Work item:
What you write should be an exact repeat of the lines from the one with "Click the Merge and Center icon" through the final line below, minus the pictures.
### Provided entries ###
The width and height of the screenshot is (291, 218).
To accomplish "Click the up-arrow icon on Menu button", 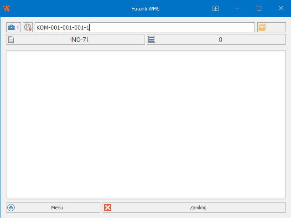I will tap(11, 208).
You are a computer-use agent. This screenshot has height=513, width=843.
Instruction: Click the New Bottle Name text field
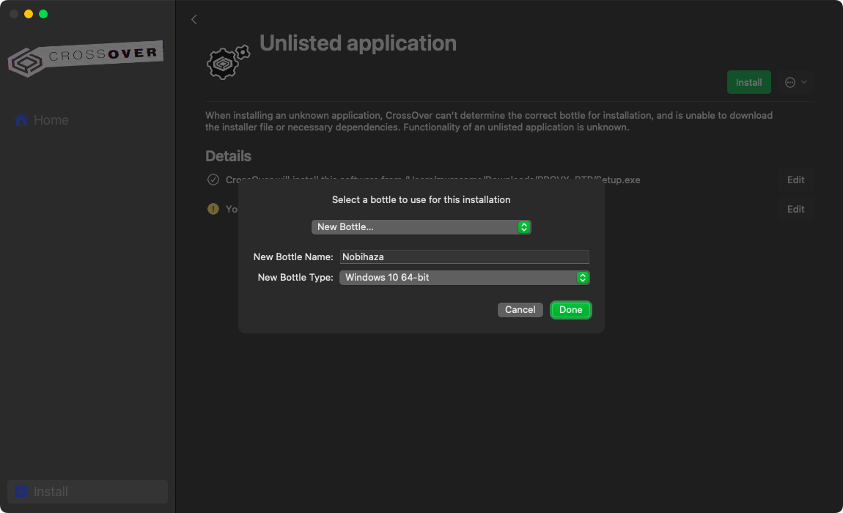tap(464, 257)
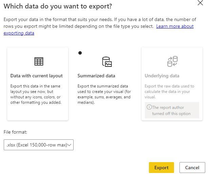The width and height of the screenshot is (211, 175).
Task: Click the Summarized data description text
Action: (104, 94)
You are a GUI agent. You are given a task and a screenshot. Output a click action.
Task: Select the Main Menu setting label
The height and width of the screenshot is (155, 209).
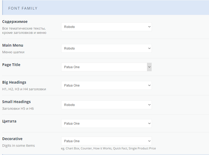tap(13, 45)
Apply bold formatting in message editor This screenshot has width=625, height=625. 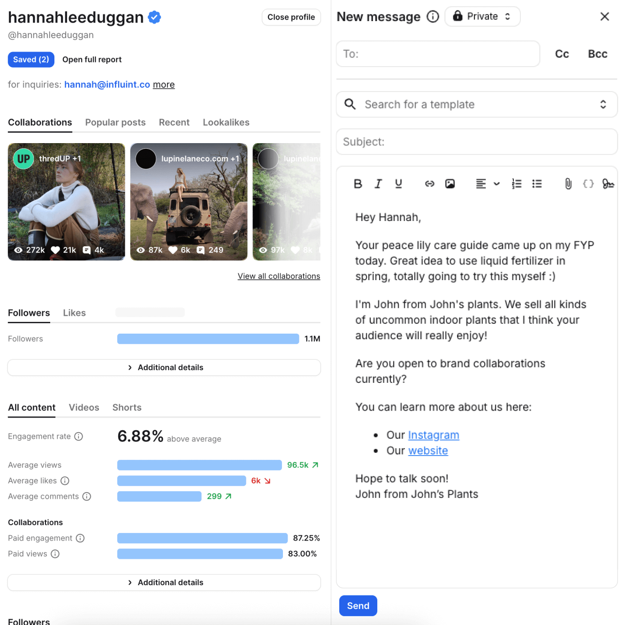coord(358,184)
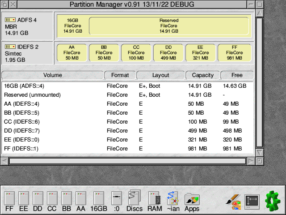
Task: Click the vertical scrollbar down arrow
Action: 260,152
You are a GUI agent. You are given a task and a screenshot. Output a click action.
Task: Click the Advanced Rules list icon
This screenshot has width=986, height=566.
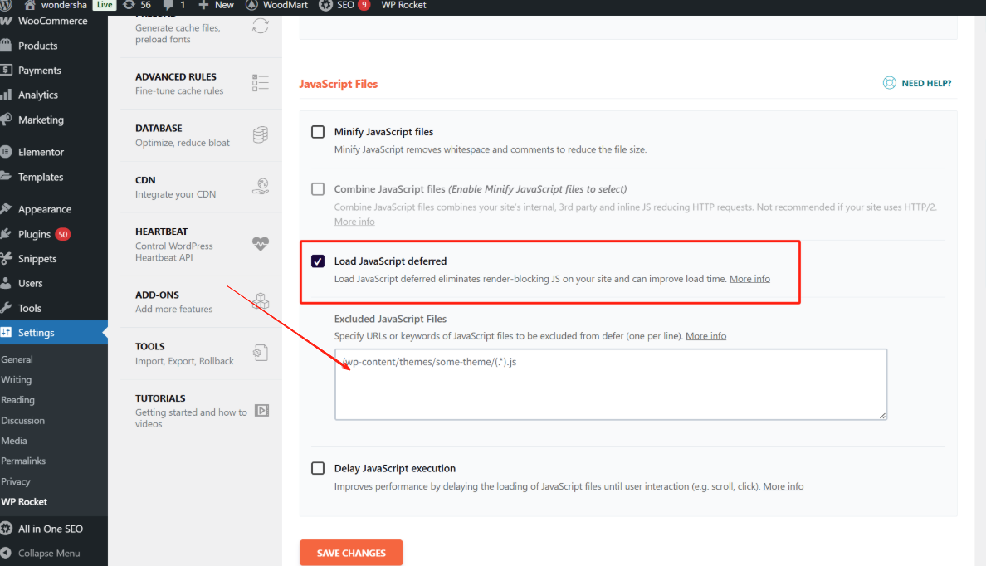click(261, 83)
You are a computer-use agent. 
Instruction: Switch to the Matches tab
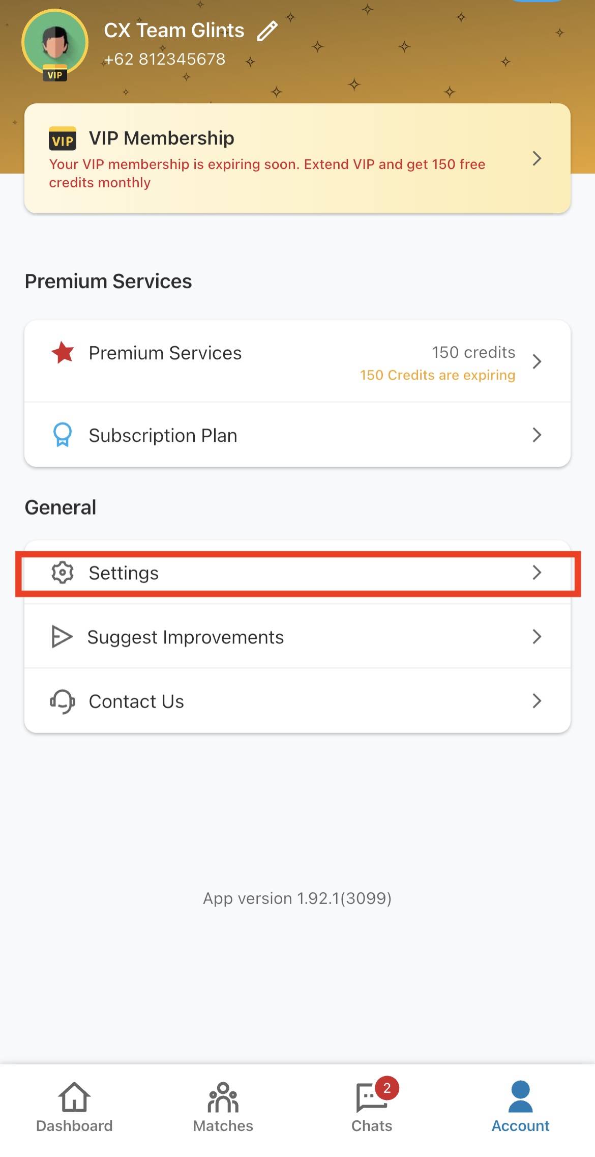coord(222,1110)
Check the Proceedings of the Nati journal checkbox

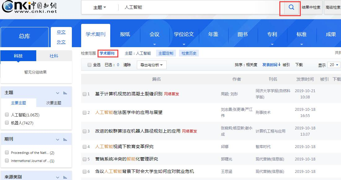click(x=7, y=152)
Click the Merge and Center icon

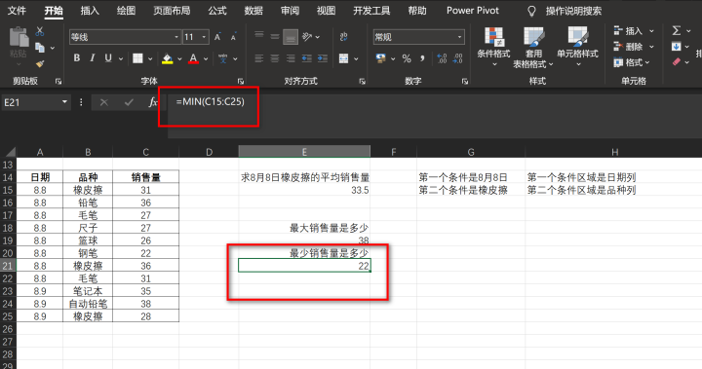coord(344,58)
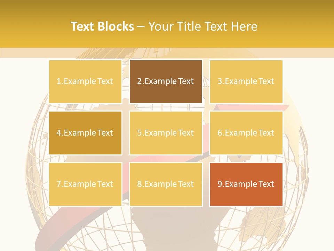
Task: Click the dash in the slide title
Action: (x=141, y=26)

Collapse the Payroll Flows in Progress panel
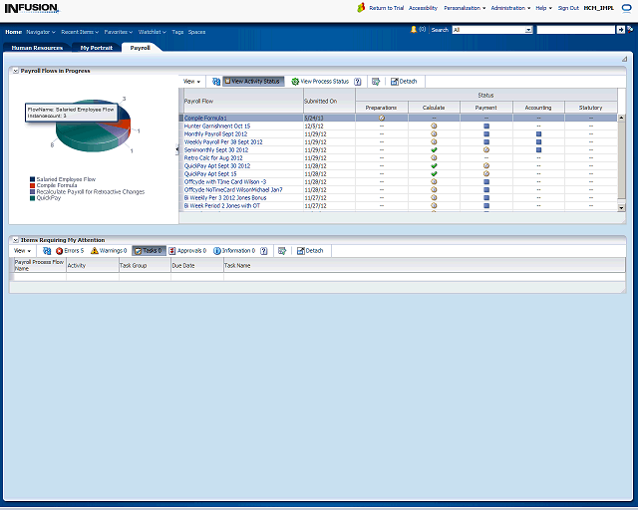point(15,72)
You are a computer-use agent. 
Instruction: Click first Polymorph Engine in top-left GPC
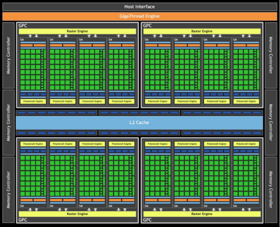(33, 101)
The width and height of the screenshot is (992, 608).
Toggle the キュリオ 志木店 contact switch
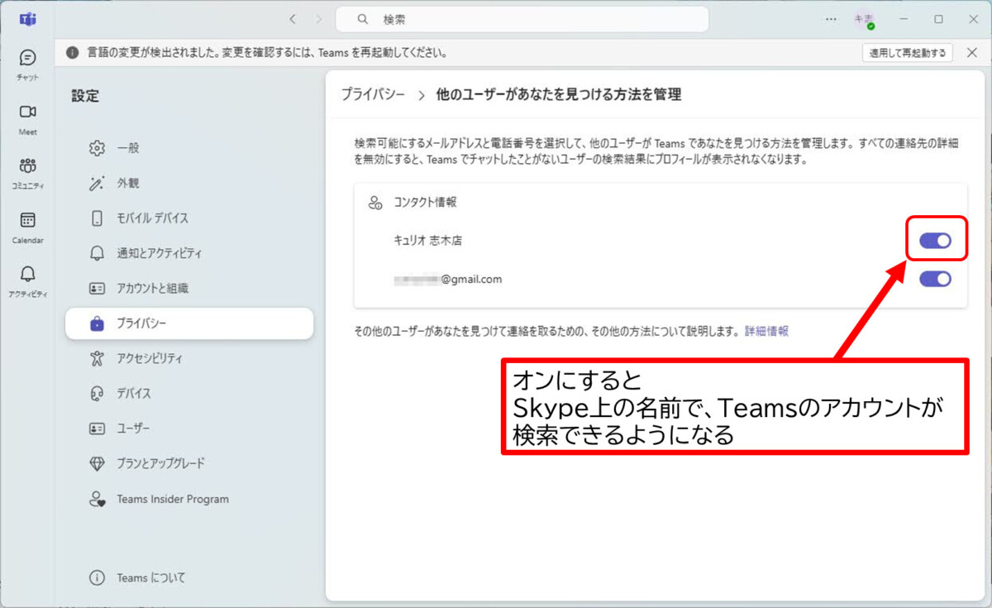click(x=935, y=241)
###
Task solution:
Click the Merge and Center icon

coord(344,58)
Task: Click the dash in the slide title
Action: (x=141, y=26)

Collapse the Payroll Flows in Progress panel
point(15,72)
You are a computer-use agent. 
Instruction: Click first Polymorph Engine in top-left GPC
(33, 101)
The width and height of the screenshot is (992, 608).
Toggle the キュリオ 志木店 contact switch
click(x=935, y=241)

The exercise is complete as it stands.